LOS ANGELES — A proposed merger of concert promoter Live Nation Inc. and ticketing giant Ticketmaster Entertainment Inc. is expected to be announced within days, but antitrust concerns could delay its completion.
Board members for at least one of the companies were meeting Friday, and the announcement of the merger of equals was being planned for Monday morning, according to a person familiar with the situation.
The person spoke to The Associated Press on condition of anonymity because he was not authorized to speak publicly about the matter.
The merger negotiations were reported earlier by The Wall Street Journal.
The deal would match the world's dominant ticket seller, Ticketmaster, with Live Nation, which was once its biggest client. Live Nation is the world's No. 1 concert promoter, owns 140-plus venues and has multiyear comprehensive rights deals covering the tours of Madonna, Jay-Z, U2, Nickelback and Shakira.
Live Nation ended a long-term contract to sell its concert tickets through Ticketmaster last year, and launched its own ticketing service for its venues in January. That threatened to siphon at least 15 percent of Ticketmaster's revenue and had set the two companies up for a head-to-head fight to win ticketing contracts.
A merger would quell that fight — which could raise the ire of regulators, antitrust experts said.
"Live Nation became an important rival to Ticketmaster," said Marc Schildkraut, a Washington-based antitrust lawyer and former assistant director at the Federal Trade Commission's Bureau of Competition. "Ticketmaster turns around and says, `Oops, let's buy Live Nation.' That could be a concern for antitrust authorities."

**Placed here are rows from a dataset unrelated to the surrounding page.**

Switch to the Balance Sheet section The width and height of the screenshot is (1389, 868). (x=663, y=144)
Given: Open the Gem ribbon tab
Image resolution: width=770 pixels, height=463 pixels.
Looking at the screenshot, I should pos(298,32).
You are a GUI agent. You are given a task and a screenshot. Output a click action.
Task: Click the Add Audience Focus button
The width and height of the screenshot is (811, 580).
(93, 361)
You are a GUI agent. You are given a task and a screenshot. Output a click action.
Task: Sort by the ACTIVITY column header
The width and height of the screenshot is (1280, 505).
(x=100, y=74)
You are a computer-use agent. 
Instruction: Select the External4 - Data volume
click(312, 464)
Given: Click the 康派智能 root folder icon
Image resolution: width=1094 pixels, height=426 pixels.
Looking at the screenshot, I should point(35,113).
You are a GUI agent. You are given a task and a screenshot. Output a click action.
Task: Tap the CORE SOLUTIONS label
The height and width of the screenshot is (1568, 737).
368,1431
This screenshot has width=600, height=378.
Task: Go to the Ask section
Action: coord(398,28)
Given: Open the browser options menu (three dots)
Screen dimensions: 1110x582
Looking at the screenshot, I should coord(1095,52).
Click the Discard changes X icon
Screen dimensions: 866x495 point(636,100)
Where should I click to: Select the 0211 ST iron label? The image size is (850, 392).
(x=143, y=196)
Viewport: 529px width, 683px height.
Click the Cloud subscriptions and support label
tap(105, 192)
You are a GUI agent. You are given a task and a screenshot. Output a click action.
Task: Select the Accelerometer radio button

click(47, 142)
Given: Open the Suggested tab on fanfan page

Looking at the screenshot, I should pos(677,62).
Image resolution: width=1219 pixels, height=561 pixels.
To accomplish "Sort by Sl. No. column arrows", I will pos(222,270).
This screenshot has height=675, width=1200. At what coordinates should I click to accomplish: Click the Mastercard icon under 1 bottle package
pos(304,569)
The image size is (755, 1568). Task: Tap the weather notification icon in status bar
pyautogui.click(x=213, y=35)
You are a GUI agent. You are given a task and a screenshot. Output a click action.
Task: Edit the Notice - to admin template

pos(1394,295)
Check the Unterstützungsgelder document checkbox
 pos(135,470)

Because both companies are large — with market capitalizations of around $400 million — they are required to submit a notice to the Federal Trade Commission and Justice Department for review of antitrust issues.
That review could take months — or even longer than a year — particularly in light of previous Justice Department investigations into allegations that Ticketmaster behaved like a monopoly.
In 1994, Pearl Jam complained to the government that Ticketmaster refused to agree to low concert ticket prices and fees, and that the grunge band couldn't organize a tour without Ticketmaster's cooperation. The case was dismissed a year later. Attorney General Janet Reno said then that new enterprises were entering the ticketing business.
Today, Ticketmaster is still the world's main force in ticketing.
It sold 141 million tickets in 2007. Aside from concerts, theater shows, and family events, it has deals with the NFL, NBA and NHL and the Premier League of U.K. football.
Although ticket resale sites have gained in popularity, such as eBay Inc.'s StubHub or RazorGator.com, they rely for their supply on ticket brokers or consumers who bought tickets mainly from Ticketmaster first and are reselling them at a profit.
Ticketmaster also recently got in trouble when it redirected Bruce Springsteen fans from its regular Web site to its reselling subsidiary, TicketsNow, which offered more expensive seats above face value, even though face-value tickets were still available. It has since apologized, but not before New Jersey's attorney general launched an investigation, and The Boss declared he was "furious."
"The one thing that would make the current ticket situation even worse for the fan than it is now would be Ticketmaster and Live Nation coming up with a single system, thereby returning us to a near-monopoly situation in music ticketing," Springsteen said on his Web site.
The companies plan to argue that the very technological advancements that allowed Live Nation to launch its own ticketing platform could allow other companies to do so as well. Live Nation's ticketing system is run by CTS Eventim AG, a German company that competes with Ticketmaster overseas and is the market leader in Europe.
AEG Live, a unit of the Anshutz Co. and the owner of The O2 Arena in London and Staples Center in Los Angeles, is also examining whether to sell its own tickets when its agreement with Ticketmaster for about 130 venues runs out in mid-2012.
One way that a Live Nation-Ticketmaster merger could benefit fans is that it would stop two giant players from competing with each other for a piece of concert tours. That battle over artists' tours — one of the last healthy segments of the music business — had bid up the amount that artists and their staff have been able to command from concert ticket sales.
Such competition prompted Live Nation to pay $120 million for an all-encompassing "360" rights deal with Madonna for 10 years, and $150 million for a similar deal with Jay-Z.
Now, perhaps if Ticketmaster and Live Nation merge, they could generate what Boston University professor Keith Hylton described as a form of reverse monopoly power: A single buyer can force multiple sellers, in this case artists, to reduce their fees, potentially driving down ticket prices.
Despite Ticketmaster's dominance in primary ticket sales, it has not been able to set higher ticket prices with impunity.
Even though North American concert ticket prices rose 8 percent last year on average to $67.33, according to tracking firm Pollstar, many seats at less popular acts are still going empty.
Live Nation Chief Executive Michael Rapino told the AP last month that his company intended to improve that process. One of Live Nation's ideas was to raise prices on premium seats while lowering those in the back of the house.
"If we are smarter, and better understand how to sell 5 percent more tickets, instead of having dead inventory at midnight — even if you spent a dollar to get in — that's worth more than it being empty," he said.